Comenzó a caminar lentamente hacia la casa, con la espalda rígida, y Paula corrió tras él.


—Aquella noche, sentado en la unidad de cuidados intensivos, viéndolo conectado a todas aquellas máquinas, me prometí a mí mismo que no volvería a pasar nada malo entre nosotros, y que pondría fin a la pelea que nos había separado.


—¿Sobre qué peleasteis? —preguntó ella en un susurro—. ¿Por mí?


Su asentimiento de cabeza confirmó lo peor y ella tuvo que contener las lágrimas.


—No me extraña que me odies. El accidente de Gianni fue culpa mía.


—El accidente de Gianni fue culpa de Gianni —le dijo Pedro con firmeza—. He tardado tres años en darme cuenta de eso. Corrió un riesgo innecesario y pagó el precio, pero ver cómo luchaba por asimilar su parálisis fue duro. Me sentía culpable por tenerlo todo y que él no tuviera nada. Perderte a ti fue un infierno privado, pero no fue nada comparado con el tormento por el que él estaba pasando, y al final no pude salvarlo. Eligió acabar con su vida.


Por primera vez, Paula comprendió la agonía que debían de haber supuesto para Pedro los últimos años. Debía de haber sido toda una sorpresa encontrarla a ella en brazos de Gianni, y quizá fuese comprensible que inicialmente hubiera creído a su hermano. Ella había estado demasiado herida como para intentar defenderse y, para cuando Pedro se hubo calmado lo suficiente como para poder escucharla, Gianni ya había tenido el accidente. Pedro había sido incapaz de ayudarlo. Lo único que podía hacer era darle su apoyo y confianza.


—Tengo que irme... el avión me está esperando —murmuró él mientras, atravesaba la casa, deteniéndose para recoger su maletín y ponerse la chaqueta—. ¿Dónde irás tú? ¿A casa de Nicolas Monkton?
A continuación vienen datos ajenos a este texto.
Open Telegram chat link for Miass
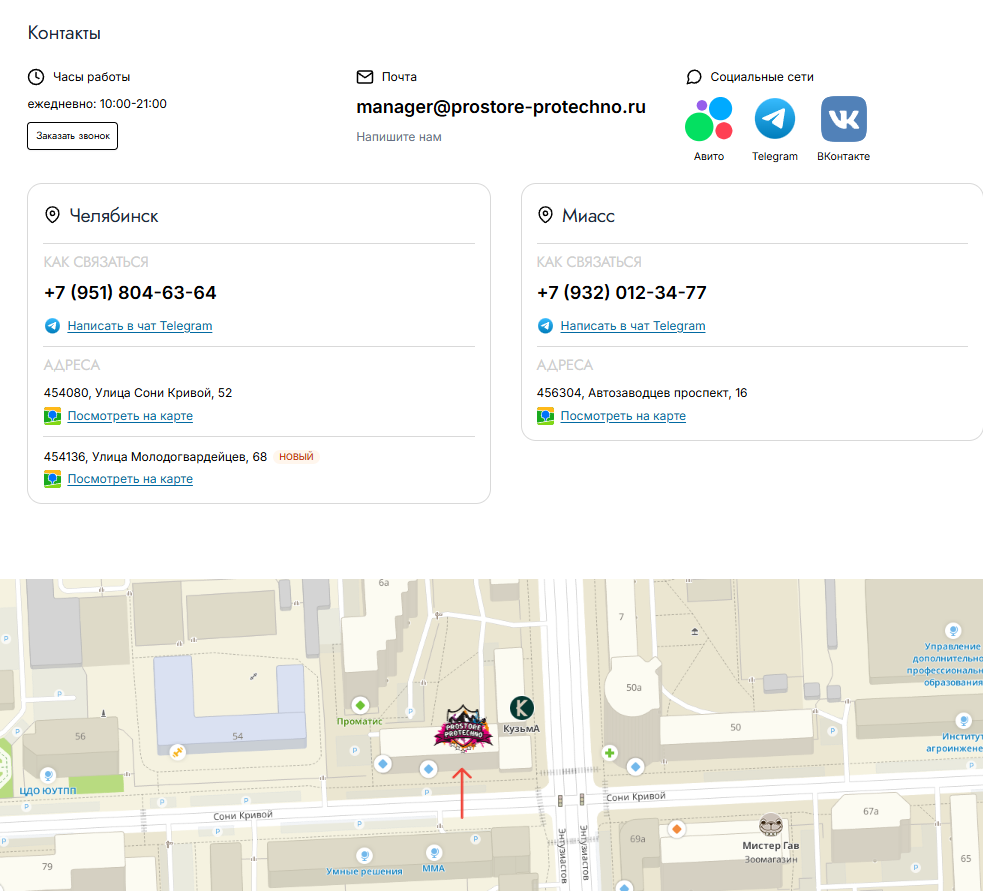Screen dimensions: 983x891 click(x=633, y=326)
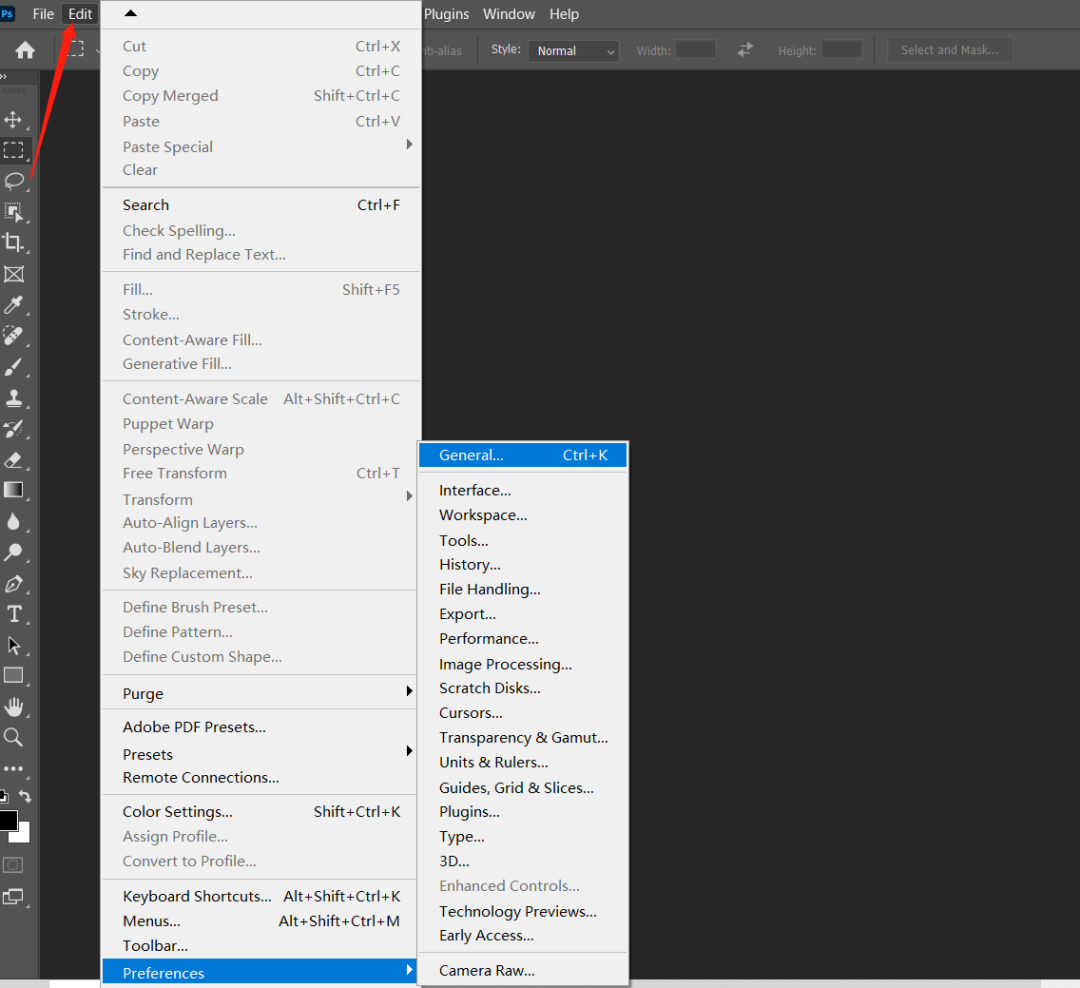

—¡No! No hay nada entre nosotros. No sé qué voy a hacer —admitió Paula. No sabía qué pensar, cómo reaccionar ante todo lo que él le había dicho, pero no había tiempo para seguir discutiendo; Pedro ya estaba saliendo por la puerta.


Colocó el maletín en el asiento trasero de su coche antes de sentarse tras el volante. Había dicho que tenía que irse, pero parecía estar tomándose demasiado tiempo en hacerlo y, mientras Paula observaba cómo ponía en marcha el motor, tuvo la extraña sensación de que no quería marcharse. 


Finalmente, puso el coche en marcha.


—¡Pedro!


Pedro ya estaba a punto de salir del camino, pero debió de haberla visto por el espejo retrovisor, porque frenó en seco antes de bajar la ventanilla.


—¿Qué pasa, cara?


—Ten cuidado —susurró Paula, agachándose para colocar la cara a su mismo nivel.


—Prometo tener cuidado si tú prometes quedarte —no le dio opción a contestar, simplemente le pasó la mano por el pelo y la arrastró hacia el coche para besarla—. ¿Tenemos un trato?


Paula se había quedado sin palabras y sólo podía mirarlo, sin ser consciente de la cantidad de emociones que revelaban sus ojos.


Pedro sabía que le quedaba un largo camino por recorrer, pero era un viaje que estaba decidido a hacer.